→ THE EXERCISE: Pull out each line below that contains the word "icon".

→ Data on locating visible targets:
········

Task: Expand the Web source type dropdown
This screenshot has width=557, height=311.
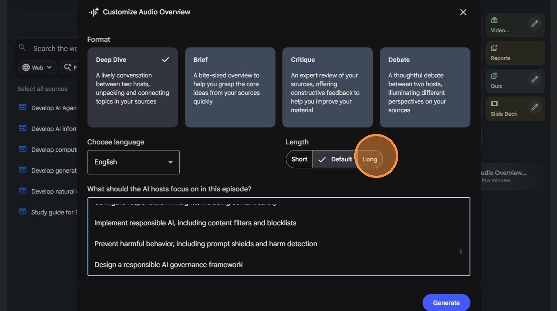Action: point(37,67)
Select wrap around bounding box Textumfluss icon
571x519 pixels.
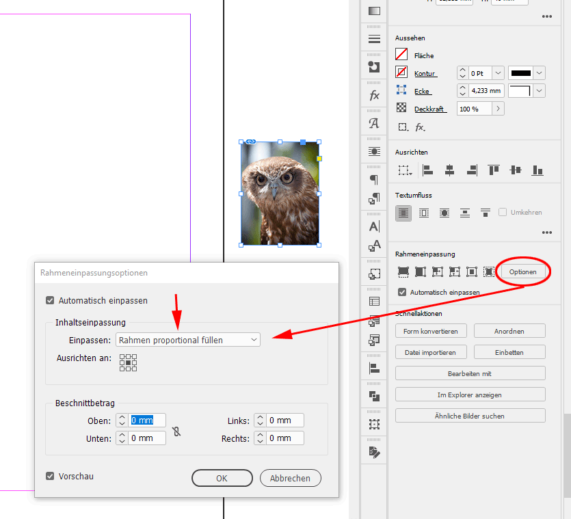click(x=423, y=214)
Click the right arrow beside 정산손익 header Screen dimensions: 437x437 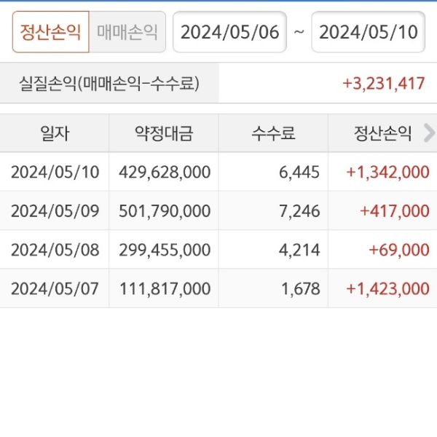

········

→ THE ANSWER:
Select wrap around bounding box Textumfluss icon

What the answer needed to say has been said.